## Exercise objective
Rewrite everything from the line containing "on card-calendar-integration: Calendar" down to the line containing "Looking at the image, I should click on (360, 147).", substituting "screen capture" for "screenshot" and leaving everything else unchanged.

Start of Recorded data

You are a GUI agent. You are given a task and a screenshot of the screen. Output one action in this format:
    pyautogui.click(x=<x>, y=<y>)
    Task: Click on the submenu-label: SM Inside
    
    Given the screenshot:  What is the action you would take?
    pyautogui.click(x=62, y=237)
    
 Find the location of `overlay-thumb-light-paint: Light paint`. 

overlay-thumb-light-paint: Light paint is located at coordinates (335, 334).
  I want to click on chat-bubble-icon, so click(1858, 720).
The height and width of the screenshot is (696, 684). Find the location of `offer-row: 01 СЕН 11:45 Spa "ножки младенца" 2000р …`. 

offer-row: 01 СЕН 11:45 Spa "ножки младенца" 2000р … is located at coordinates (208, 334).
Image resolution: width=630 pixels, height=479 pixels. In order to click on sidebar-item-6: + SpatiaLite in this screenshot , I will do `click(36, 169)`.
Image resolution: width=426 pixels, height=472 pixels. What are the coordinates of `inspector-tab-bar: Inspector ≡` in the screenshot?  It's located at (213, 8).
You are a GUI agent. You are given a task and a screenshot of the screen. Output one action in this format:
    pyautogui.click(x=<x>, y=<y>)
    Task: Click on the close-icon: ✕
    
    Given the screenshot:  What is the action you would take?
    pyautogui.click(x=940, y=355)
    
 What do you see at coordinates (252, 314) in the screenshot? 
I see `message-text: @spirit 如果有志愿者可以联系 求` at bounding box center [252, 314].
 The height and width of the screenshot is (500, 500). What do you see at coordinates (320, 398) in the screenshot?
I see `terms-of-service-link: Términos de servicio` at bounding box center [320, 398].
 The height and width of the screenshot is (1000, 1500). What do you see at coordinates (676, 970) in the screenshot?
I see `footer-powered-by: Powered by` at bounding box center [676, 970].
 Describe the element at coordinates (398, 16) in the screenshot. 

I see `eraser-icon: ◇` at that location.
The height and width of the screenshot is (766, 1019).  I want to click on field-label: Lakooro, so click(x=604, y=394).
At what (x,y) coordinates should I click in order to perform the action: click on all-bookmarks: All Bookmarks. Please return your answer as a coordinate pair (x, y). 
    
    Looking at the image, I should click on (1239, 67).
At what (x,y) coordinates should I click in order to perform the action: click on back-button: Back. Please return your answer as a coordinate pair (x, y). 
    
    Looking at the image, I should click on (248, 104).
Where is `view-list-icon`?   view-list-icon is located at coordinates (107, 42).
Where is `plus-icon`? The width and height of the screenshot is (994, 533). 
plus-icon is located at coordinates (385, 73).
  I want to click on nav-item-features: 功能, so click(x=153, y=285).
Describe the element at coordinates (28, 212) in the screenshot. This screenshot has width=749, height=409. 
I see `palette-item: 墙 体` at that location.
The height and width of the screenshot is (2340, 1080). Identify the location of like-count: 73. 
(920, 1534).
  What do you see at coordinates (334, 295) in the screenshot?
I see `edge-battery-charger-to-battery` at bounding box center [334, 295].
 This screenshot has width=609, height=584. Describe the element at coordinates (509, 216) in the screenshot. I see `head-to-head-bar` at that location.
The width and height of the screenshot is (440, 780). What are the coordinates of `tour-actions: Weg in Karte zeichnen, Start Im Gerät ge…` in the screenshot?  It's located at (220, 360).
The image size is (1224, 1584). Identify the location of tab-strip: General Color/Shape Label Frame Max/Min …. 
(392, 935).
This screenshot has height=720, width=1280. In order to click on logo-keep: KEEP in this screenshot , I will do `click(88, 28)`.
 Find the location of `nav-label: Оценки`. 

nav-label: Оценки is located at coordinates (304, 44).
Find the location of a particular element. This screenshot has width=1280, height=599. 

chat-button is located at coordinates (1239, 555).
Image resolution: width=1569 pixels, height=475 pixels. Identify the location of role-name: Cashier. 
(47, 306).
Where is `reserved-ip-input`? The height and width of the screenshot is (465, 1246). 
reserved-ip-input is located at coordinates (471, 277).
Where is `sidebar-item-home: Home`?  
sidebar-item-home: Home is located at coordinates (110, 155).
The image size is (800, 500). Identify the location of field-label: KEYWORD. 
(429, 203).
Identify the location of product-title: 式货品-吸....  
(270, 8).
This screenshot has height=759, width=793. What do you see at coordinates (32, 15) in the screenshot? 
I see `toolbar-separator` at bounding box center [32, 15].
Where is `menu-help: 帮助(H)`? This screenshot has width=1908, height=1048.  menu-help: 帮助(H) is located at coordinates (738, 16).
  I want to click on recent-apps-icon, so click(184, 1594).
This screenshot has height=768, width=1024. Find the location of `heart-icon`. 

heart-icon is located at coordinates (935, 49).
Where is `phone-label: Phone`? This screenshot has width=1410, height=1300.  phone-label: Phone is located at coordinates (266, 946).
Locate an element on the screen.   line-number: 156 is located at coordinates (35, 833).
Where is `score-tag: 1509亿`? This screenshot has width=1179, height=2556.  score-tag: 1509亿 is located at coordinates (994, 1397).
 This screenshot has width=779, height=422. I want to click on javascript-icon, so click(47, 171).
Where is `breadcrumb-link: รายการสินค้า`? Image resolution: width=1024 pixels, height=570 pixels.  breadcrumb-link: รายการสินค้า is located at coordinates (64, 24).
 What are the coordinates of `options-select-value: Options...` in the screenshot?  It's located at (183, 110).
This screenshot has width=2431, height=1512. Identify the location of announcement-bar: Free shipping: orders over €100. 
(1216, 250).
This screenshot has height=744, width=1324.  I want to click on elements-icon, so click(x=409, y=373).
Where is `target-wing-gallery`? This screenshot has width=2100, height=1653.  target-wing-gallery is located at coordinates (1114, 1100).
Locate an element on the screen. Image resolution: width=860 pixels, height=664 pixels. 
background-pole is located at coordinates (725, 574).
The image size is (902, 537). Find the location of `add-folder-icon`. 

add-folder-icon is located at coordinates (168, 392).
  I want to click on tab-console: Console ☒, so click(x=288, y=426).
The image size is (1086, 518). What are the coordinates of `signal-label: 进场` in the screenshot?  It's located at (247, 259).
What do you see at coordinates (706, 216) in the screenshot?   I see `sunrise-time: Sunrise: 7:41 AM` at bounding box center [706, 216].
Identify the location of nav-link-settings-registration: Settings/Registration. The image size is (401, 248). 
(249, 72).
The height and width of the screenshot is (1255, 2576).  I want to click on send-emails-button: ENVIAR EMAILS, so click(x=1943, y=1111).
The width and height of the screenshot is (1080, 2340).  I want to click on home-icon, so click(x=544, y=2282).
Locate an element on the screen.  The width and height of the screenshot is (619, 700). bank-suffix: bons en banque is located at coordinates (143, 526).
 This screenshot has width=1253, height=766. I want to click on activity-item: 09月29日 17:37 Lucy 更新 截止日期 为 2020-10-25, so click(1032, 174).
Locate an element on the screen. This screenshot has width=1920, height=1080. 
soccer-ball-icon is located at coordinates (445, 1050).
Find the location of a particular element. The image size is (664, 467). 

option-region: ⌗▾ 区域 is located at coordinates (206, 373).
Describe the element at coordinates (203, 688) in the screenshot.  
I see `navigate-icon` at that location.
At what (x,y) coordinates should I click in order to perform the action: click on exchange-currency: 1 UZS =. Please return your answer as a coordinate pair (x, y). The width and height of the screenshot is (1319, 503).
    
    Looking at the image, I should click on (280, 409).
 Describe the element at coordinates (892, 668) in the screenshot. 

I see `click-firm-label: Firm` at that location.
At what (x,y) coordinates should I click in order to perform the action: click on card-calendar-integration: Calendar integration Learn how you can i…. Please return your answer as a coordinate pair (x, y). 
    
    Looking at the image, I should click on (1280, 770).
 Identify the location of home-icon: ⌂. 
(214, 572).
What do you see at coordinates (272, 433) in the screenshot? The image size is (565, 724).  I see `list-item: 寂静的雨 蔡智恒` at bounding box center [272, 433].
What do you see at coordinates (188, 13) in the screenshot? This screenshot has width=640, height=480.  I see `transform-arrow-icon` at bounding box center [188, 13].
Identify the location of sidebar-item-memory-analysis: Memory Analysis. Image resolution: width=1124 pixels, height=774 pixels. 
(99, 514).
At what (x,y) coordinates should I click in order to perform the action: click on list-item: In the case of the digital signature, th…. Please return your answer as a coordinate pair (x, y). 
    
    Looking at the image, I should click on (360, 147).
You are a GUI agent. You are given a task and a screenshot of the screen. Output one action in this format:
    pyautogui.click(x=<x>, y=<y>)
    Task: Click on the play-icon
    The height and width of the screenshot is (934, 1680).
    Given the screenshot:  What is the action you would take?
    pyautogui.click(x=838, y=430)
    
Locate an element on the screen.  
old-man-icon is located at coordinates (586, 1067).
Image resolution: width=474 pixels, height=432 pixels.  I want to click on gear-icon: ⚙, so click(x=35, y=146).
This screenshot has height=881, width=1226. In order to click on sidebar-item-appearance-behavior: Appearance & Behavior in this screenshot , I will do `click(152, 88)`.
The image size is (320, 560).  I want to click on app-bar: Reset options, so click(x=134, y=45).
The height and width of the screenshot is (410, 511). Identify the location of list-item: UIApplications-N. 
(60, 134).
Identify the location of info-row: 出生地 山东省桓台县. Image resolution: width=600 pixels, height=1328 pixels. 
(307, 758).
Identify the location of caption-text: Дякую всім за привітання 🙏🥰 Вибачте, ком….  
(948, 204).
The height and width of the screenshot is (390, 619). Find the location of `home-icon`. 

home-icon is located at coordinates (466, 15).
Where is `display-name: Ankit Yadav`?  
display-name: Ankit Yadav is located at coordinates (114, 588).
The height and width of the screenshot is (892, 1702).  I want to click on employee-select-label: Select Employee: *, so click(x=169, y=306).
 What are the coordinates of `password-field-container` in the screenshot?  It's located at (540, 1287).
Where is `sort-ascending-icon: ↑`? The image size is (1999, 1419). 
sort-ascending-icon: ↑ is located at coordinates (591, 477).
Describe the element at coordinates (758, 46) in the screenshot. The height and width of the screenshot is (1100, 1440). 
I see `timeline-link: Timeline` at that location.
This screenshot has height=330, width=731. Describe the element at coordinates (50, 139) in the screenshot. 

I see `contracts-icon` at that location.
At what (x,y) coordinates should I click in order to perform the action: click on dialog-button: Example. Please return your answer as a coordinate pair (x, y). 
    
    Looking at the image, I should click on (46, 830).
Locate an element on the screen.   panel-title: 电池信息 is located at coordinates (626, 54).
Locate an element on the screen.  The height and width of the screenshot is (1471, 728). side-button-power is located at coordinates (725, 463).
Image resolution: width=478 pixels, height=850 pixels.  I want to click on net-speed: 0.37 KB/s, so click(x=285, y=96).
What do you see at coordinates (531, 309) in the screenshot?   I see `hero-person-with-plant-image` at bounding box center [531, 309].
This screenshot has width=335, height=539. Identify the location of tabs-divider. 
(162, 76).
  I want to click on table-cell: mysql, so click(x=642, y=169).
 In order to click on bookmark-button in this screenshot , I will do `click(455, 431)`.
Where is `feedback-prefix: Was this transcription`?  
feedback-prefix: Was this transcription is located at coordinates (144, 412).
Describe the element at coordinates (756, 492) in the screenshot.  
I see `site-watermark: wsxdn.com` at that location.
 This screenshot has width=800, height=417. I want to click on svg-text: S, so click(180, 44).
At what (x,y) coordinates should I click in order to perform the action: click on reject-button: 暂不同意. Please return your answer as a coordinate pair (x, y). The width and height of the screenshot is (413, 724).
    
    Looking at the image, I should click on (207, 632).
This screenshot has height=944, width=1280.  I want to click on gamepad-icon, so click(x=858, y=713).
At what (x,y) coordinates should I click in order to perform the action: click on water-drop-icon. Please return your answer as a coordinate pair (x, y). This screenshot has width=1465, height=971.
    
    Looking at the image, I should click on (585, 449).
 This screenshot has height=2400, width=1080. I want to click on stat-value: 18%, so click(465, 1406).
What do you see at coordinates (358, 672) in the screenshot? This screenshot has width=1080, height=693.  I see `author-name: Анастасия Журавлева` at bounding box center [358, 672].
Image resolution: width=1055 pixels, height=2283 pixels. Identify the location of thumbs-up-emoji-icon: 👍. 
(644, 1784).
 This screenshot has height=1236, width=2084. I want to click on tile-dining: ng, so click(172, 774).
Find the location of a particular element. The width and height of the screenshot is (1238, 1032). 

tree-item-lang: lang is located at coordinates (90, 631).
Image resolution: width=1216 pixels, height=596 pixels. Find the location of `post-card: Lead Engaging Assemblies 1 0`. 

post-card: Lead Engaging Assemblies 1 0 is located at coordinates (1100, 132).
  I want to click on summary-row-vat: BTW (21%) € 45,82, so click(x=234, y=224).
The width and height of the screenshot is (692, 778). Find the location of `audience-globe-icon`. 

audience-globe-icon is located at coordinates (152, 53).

End of Recorded data

## Task response
At what (x,y) coordinates should I click in order to perform the action: click on card-calendar-integration: Calendar integration Learn how you can i…. Please return your answer as a coordinate pair (x, y). 
    
    Looking at the image, I should click on (1280, 770).
 Identify the location of home-icon: ⌂. 
(214, 572).
What do you see at coordinates (272, 433) in the screen capture? The image size is (565, 724).  I see `list-item: 寂静的雨 蔡智恒` at bounding box center [272, 433].
What do you see at coordinates (188, 13) in the screen capture? This screen capture has width=640, height=480.  I see `transform-arrow-icon` at bounding box center [188, 13].
Identify the location of sidebar-item-memory-analysis: Memory Analysis. Image resolution: width=1124 pixels, height=774 pixels. 
(99, 514).
At what (x,y) coordinates should I click in order to perform the action: click on list-item: In the case of the digital signature, th…. Please return your answer as a coordinate pair (x, y). 
    
    Looking at the image, I should click on (360, 147).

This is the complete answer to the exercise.